◆ What the exercise asks:
Where the records below reach the line containing "Given: Select the 冒险 genre tag", start transcribing, and end with the line containing "You are a computer-use agent. Screen", exactly and with nothing else added.

+++ Available data

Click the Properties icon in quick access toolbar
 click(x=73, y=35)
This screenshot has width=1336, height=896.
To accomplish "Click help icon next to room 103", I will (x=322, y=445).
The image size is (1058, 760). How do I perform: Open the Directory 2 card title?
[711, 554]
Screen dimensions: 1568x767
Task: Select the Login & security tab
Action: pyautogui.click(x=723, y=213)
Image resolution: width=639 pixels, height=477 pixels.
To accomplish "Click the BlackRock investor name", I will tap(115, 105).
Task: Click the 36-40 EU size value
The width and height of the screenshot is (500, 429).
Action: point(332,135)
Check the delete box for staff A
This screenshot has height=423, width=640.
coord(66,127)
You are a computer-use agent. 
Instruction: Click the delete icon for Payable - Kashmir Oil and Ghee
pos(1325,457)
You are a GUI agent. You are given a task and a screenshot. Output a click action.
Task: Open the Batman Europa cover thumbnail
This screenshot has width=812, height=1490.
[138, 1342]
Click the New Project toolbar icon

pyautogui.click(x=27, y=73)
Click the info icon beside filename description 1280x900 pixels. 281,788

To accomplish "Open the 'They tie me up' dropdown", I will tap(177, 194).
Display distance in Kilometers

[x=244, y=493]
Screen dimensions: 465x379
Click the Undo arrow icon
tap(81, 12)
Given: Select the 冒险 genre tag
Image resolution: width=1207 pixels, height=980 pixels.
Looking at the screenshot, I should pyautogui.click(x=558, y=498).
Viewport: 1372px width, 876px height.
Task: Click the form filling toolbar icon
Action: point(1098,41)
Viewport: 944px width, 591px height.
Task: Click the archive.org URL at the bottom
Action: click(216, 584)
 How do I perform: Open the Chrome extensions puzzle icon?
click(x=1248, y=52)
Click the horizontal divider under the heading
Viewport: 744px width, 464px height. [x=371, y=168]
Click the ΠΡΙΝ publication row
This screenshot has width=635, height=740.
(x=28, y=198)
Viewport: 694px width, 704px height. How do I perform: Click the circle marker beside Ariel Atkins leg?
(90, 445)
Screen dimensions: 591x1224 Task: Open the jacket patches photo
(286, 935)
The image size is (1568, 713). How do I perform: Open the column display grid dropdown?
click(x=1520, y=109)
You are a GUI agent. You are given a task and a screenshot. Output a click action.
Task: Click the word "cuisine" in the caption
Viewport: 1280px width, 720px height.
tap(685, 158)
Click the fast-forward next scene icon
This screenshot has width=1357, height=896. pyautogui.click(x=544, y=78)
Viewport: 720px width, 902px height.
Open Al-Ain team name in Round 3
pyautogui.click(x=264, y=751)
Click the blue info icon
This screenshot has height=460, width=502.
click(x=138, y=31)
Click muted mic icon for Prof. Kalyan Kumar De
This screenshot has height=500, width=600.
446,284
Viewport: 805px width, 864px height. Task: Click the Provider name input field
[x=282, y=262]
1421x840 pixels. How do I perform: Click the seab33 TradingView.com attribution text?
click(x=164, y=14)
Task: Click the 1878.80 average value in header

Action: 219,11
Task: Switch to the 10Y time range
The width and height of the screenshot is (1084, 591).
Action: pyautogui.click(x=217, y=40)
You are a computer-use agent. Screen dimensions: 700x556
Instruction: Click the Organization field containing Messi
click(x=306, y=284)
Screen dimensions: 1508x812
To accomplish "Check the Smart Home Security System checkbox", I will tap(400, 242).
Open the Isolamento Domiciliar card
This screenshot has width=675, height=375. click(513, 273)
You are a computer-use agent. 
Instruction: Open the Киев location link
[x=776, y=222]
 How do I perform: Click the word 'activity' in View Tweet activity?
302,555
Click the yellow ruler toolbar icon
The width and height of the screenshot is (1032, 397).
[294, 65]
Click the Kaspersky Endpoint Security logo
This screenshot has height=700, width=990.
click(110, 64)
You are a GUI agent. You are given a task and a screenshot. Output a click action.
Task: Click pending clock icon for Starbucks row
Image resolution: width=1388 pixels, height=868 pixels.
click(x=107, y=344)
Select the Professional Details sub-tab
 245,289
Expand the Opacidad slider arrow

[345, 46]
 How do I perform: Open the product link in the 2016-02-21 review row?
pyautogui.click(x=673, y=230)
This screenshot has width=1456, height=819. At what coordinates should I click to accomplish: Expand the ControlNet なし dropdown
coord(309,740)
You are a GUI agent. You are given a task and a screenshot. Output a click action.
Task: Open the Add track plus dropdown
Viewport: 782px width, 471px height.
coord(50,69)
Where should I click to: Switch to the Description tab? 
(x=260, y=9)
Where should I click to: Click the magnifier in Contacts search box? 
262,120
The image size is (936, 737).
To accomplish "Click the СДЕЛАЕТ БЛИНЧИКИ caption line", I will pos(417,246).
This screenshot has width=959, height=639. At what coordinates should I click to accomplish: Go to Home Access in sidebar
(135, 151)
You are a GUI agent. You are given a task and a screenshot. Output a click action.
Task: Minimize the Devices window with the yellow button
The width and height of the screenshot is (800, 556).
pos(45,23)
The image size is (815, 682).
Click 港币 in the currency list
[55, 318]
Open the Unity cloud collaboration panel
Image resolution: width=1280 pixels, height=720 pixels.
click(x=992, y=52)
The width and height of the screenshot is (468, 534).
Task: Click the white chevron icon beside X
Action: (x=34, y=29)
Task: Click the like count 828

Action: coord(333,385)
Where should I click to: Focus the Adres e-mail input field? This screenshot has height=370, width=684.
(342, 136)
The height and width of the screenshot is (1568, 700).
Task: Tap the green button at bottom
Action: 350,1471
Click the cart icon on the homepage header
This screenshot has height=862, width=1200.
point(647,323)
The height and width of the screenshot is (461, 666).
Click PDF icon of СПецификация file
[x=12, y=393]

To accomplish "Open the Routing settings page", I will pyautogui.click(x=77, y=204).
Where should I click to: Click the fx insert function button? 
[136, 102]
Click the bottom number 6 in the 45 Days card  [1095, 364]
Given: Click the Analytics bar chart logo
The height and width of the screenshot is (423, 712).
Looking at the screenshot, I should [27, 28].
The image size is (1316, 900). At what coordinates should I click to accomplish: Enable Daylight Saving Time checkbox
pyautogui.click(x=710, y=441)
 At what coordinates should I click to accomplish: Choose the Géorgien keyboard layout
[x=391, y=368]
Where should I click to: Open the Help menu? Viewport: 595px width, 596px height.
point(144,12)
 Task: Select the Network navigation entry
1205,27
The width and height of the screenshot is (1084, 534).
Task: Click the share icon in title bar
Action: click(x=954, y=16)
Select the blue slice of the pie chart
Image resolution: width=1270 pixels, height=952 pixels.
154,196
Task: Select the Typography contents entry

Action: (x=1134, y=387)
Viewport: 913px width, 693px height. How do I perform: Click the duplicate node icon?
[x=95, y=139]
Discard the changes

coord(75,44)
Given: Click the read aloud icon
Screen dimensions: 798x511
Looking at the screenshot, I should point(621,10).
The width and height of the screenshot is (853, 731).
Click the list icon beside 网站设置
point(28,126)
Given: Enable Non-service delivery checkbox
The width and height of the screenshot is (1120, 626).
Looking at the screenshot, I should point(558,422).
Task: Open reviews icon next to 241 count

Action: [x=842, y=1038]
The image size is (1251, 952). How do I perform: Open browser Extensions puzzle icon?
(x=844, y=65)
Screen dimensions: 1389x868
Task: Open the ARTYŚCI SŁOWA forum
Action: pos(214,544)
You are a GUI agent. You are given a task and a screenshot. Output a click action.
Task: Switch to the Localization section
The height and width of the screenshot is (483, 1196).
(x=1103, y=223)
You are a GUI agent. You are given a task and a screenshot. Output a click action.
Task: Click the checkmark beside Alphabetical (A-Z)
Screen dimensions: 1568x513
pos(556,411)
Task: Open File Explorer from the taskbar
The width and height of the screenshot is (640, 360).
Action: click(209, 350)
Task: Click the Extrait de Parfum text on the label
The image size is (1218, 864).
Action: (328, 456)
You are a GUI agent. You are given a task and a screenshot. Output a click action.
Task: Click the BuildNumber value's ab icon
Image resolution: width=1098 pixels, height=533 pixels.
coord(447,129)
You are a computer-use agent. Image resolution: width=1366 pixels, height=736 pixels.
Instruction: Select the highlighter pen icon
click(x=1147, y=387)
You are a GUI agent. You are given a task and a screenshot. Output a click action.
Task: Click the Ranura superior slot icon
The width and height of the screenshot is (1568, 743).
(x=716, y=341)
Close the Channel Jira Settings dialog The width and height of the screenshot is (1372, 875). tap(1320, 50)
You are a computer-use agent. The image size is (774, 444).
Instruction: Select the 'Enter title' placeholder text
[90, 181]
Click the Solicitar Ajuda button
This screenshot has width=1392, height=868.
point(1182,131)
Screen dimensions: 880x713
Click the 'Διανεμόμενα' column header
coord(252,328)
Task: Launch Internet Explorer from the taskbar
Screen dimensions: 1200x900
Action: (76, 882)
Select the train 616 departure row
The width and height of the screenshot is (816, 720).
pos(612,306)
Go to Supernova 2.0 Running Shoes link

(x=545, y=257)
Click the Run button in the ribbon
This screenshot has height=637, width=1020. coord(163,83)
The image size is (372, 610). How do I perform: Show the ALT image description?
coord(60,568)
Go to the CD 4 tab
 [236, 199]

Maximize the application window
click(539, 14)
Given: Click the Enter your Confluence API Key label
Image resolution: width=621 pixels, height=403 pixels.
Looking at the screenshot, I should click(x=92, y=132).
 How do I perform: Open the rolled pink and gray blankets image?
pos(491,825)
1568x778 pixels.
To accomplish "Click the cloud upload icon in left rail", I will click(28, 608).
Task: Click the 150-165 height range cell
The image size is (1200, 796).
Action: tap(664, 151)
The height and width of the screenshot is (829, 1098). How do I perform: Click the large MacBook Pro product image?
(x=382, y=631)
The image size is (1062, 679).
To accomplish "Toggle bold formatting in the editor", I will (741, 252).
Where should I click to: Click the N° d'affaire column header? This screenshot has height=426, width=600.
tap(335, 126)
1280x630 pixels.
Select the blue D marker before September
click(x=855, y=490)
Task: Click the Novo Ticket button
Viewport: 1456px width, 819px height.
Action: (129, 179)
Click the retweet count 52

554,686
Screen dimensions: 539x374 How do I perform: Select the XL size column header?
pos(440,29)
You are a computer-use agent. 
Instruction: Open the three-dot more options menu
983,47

++++++

◆ Output of the exercise:
Given: Select the 冒险 genre tag
Image resolution: width=1207 pixels, height=980 pixels.
Looking at the screenshot, I should pyautogui.click(x=558, y=498).
Viewport: 1372px width, 876px height.
Task: Click the form filling toolbar icon
Action: point(1098,41)
Viewport: 944px width, 591px height.
Task: Click the archive.org URL at the bottom
Action: click(216, 584)
 How do I perform: Open the Chrome extensions puzzle icon?
click(x=1248, y=52)
Click the horizontal divider under the heading
Viewport: 744px width, 464px height. [x=371, y=168]
Click the ΠΡΙΝ publication row
This screenshot has width=635, height=740.
(x=28, y=198)
Viewport: 694px width, 704px height. How do I perform: Click the circle marker beside Ariel Atkins leg?
(90, 445)
Screen dimensions: 591x1224 Task: Open the jacket patches photo
(286, 935)
The image size is (1568, 713). How do I perform: Open the column display grid dropdown?
click(x=1520, y=109)
You are a GUI agent. You are given a task and a screenshot. Output a click action.
Task: Click the word "cuisine" in the caption
Viewport: 1280px width, 720px height.
tap(685, 158)
Click the fast-forward next scene icon
This screenshot has width=1357, height=896. pyautogui.click(x=544, y=78)
Viewport: 720px width, 902px height.
Open Al-Ain team name in Round 3
pyautogui.click(x=264, y=751)
Click the blue info icon
This screenshot has height=460, width=502.
click(x=138, y=31)
Click muted mic icon for Prof. Kalyan Kumar De
This screenshot has height=500, width=600.
446,284
Viewport: 805px width, 864px height. Task: Click the Provider name input field
[x=282, y=262]
1421x840 pixels. How do I perform: Click the seab33 TradingView.com attribution text?
click(x=164, y=14)
Task: Click the 1878.80 average value in header

Action: 219,11
Task: Switch to the 10Y time range
The width and height of the screenshot is (1084, 591).
Action: pyautogui.click(x=217, y=40)
You are a computer-use agent. Screen dimensions: 700x556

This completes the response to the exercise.